Oh there is a Need for Jam space for sure..but no money on my side to even consider getting a loan or such.

As for the pain, i take a load of pain meds, from morphine, muscle relaxant and ani inflamatory pills. it's never the same..it's on a day to day basis. I don't necessarly do the Bed..but will rest a lot on the couch...wish seems to help more then the bed strangely. I have to move around to a certain degree during the day..if i lie still to much..i get the same effect...back starts to hurt. that's why i never sleep more then 1.5 to 2hrs at a time before i wake up during the night...get up...move around a bit..and get back in bed. 



greco said:


> Alain..sorry to hear about your situation.
> 
> This is a long shot...but does the Sherbrooke area need a jam/rehearsal space ?
> Combining this with some guitar repairs/mods (on your time), consignment sales at the jam space and whatever else seems to in demand/logical/possible to offer might help with the cash flow.
> ...


----------



## greco (Jul 15, 2007)

al3d said:


> Oh there is a Need for Jam space for sure..but no money on my side to even consider getting a loan or such.


IF you could find the start-up cash or be in a position to borrow some, does this idea have any potential at all?

Cheers

Dave


----------



## al3d (Oct 3, 2007)

greco said:


> IF you could find the start-up cash or be in a position to borrow some, does this idea have any potential at all?
> 
> Cheers
> 
> Dave


it sure does...i could fill a building with 20 space in a week easily


----------



## greco (Jul 15, 2007)

greco said:


> IF you could find the start-up cash or be in a position to borrow some, does this idea have any potential at all?
> 
> Cheers
> 
> Dave


Sorry Alain..I might not have been 100% clear. 

I'll rephrase the question........ 

Could you see *yourself *operating something like this? (given the cash was somehow available)

If this seems like a viable business concept for you to be involved in, is/are there any potential partner(s) that could be considered?

I wasn't thinking of 20 spaces (that is a jam mall...LOL).
Just renting enough square footage for 3 or 4 spaces...at least to start with.

Cheers

Dave


----------



## Mooh (Mar 7, 2007)

First off, good luck. I hope the support here is meaningful.

I have a friend, an older guy but not yet retired, who has struggled with employment. A mutual friend found him intermittent work as a driver for a car dealership, basically doing deliveries when he's able and reporting for work whenever he can. I think the dealer saves work for him sometimes. Short runs, light hours.

Back in the late '70s I had a job at a Radio Shack. I told them when I was able to work and they let me work whatever hours I wanted. I didn't do much sales unless no one else was around, but I dusted, cleaned and tidied, did some pricing and lots of other things the sales guys hated. It's my only real retail experience but it filled a hole.

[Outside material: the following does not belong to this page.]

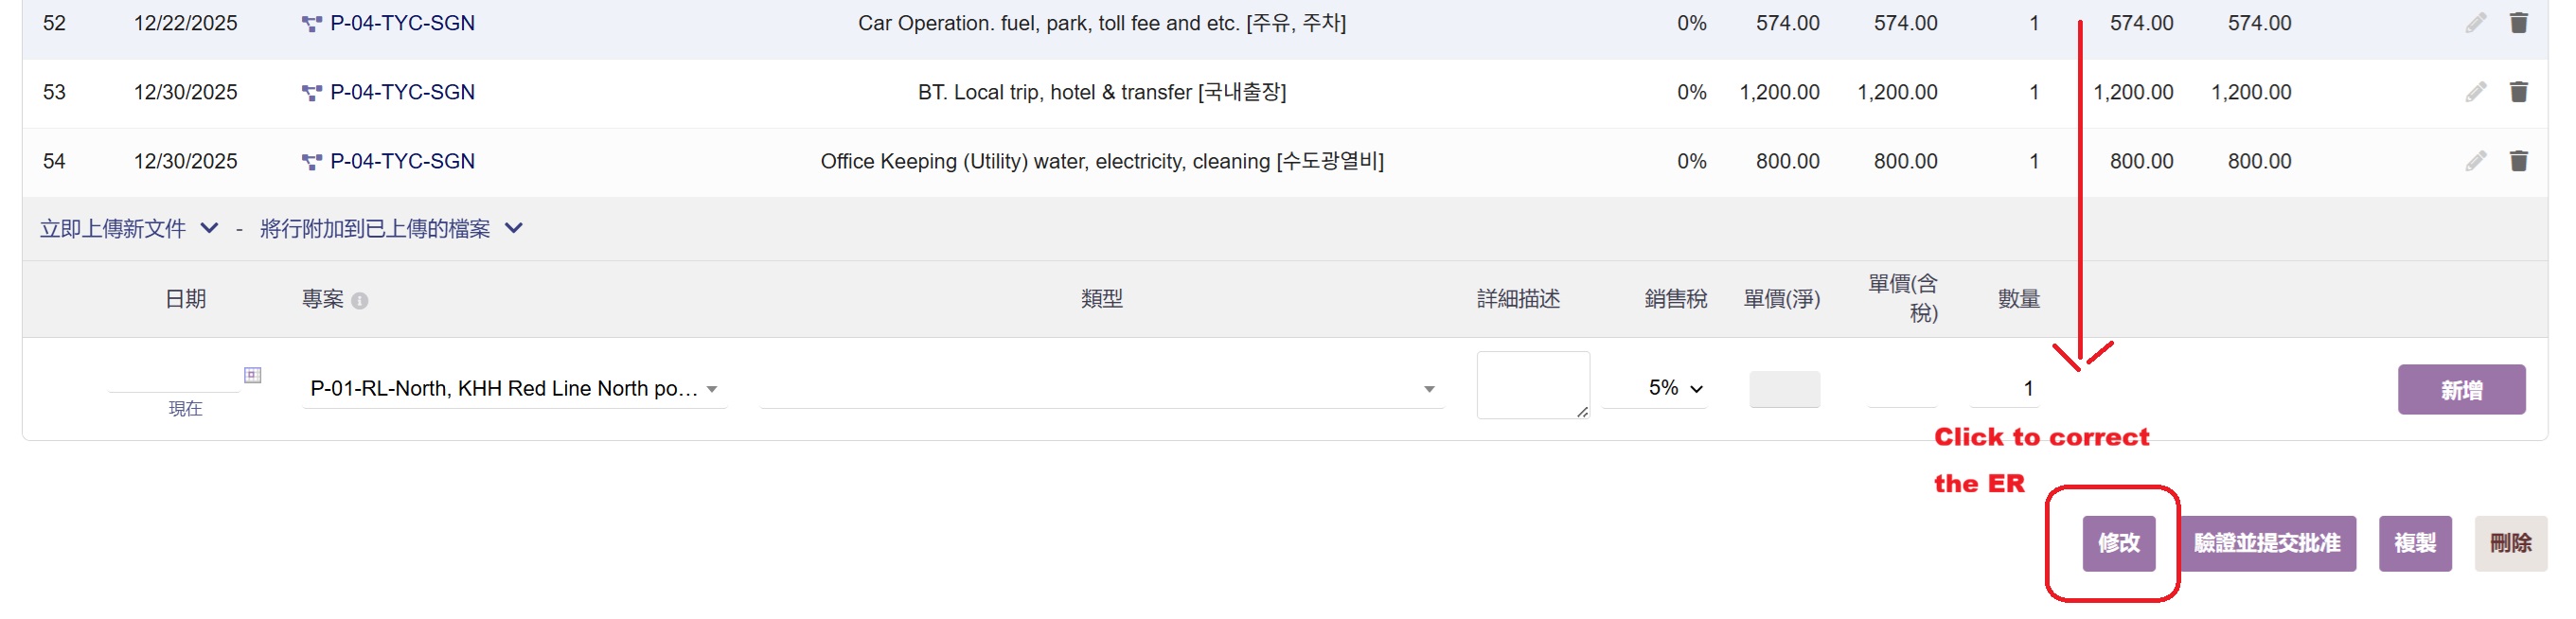Click the 詳細描述 description text area
2576x619 pixels.
pos(1531,385)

Another intermittent/casual job I've had is as a cleaner in a church, no heavy lifting and very light hours; temporary gardener, maybe not what you need; instrument repair guy; painter.

There's a guy in my neighbourhood who does security somewhere nearby. I see him walking to and from work and he's a long way from fit. A short shift of this might be workable?

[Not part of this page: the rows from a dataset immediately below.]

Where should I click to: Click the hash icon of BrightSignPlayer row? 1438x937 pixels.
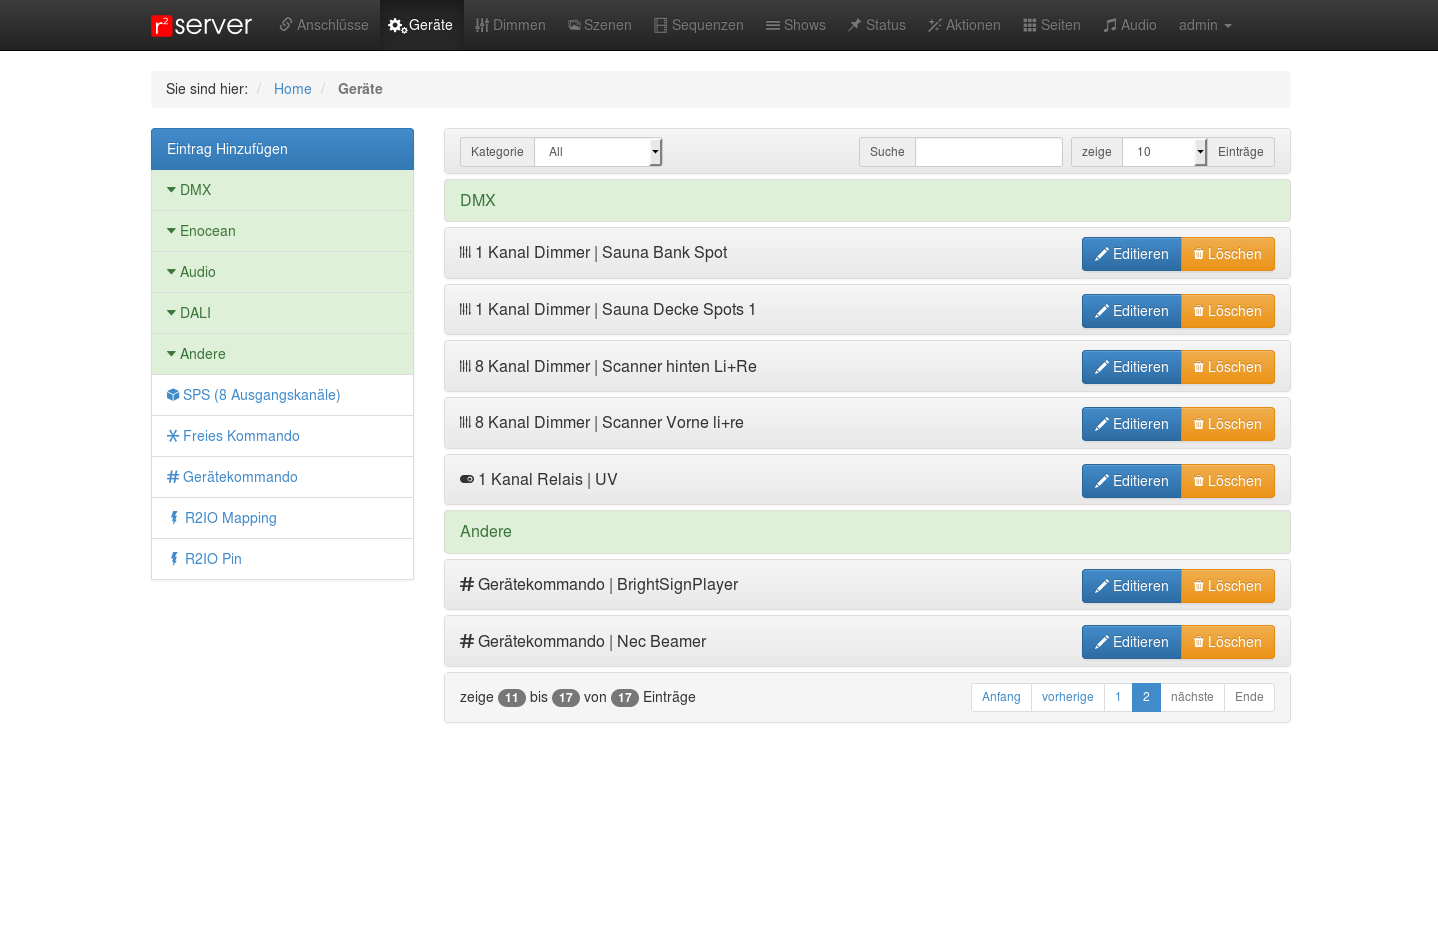[467, 585]
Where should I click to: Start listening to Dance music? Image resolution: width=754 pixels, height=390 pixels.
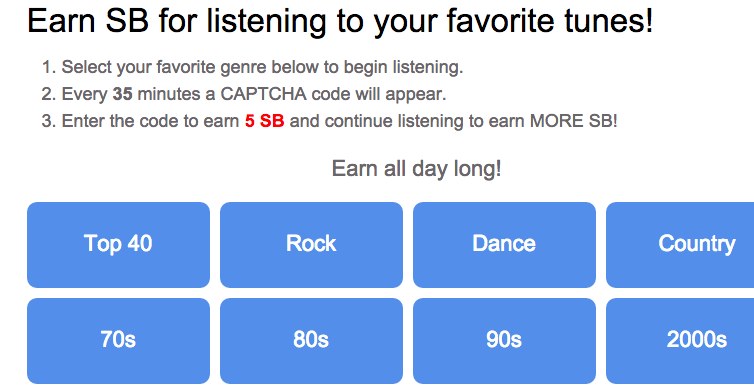pos(504,245)
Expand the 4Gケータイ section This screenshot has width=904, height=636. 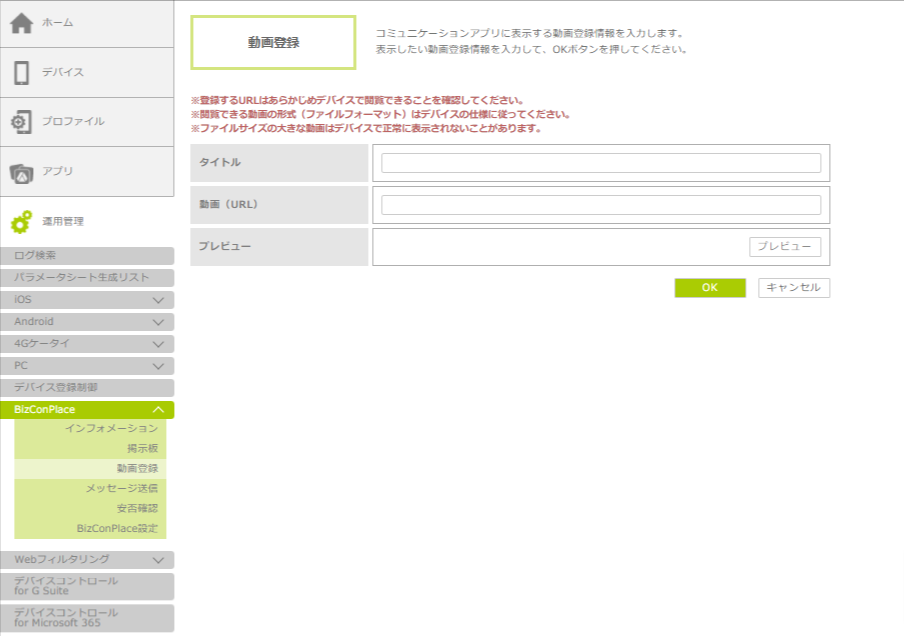click(158, 344)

Over the years I've often had multiple jobs and though not ideal, they've been interesting at least. I've even done consulting on labour issues. Is there something where you can act as an advisor? Designer? A friend is now designing stuff, engineering a little, from his wheelchair, stuff he used to actually build himself.

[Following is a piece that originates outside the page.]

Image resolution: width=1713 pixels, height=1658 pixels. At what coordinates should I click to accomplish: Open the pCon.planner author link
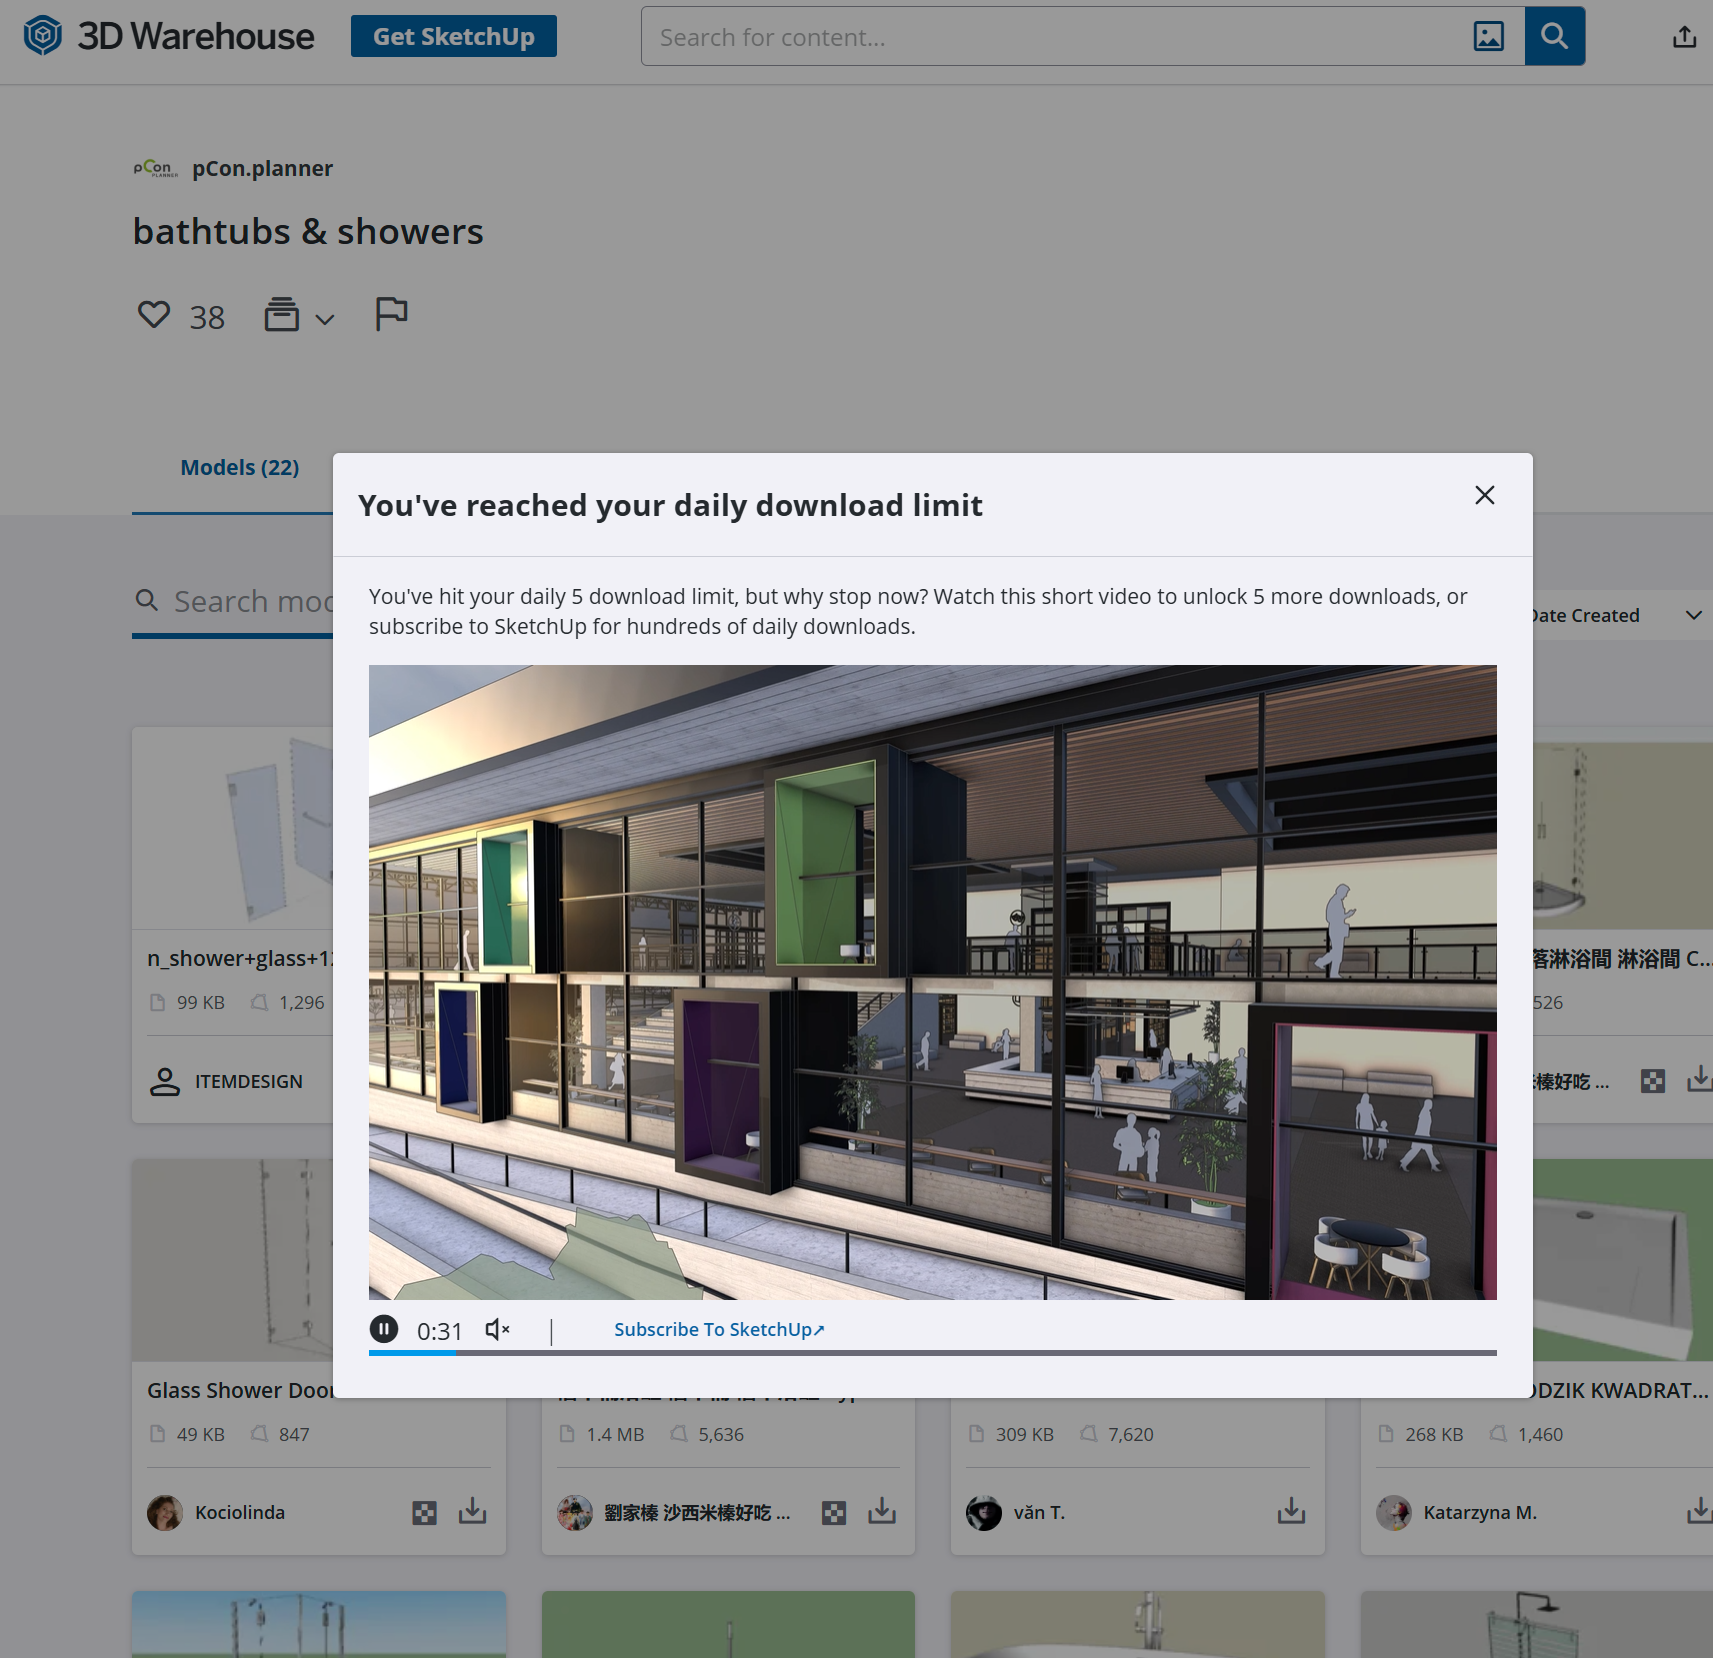pyautogui.click(x=262, y=168)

What about some sort of career management or agent? These folks often seem to do their jobs from anywhere, anytime, as long as they've got internet access.

Peace, Mooh.


----------



## al3d (Oct 3, 2007)

OH..well sure i would. as for a Partner..hum, that's a tricky thing. I had bad dealings so it would be someone i trust. as for the Space..sure it depend on the location...but in Sherbrooke, average rent for a space, wish are on average rooms 10x14 ..is about between 300 and 350$ a month. so just 3 or 4 would'nt be worth it



greco said:


> Sorry Alain..I might not have been 100% clear.
> 
> I'll rephrase the question........
> 
> ...


----------



## greco (Jul 15, 2007)

al3d said:


> OH..well sure i would. as for a Partner..hum, that's a tricky thing. I had bad dealings so it would be someone i trust. as for the Space..sure it depend on the location...but in Sherbrooke, average rent for a space, wish are on average rooms 10x14 ..is about between 300 and 350$ a month. so just 3 or 4 would'nt be worth it


Oh well, it was just an idea.

I was thinking more like 3 to 4 rooms of approximately 15' x 20' or so each (plus "reception" space, hallways, etc.).

Cheers

Dave


----------



## Jim DaddyO (Mar 20, 2009)

ronmac said:


> If that was meant to be funny, you are one sick puppy....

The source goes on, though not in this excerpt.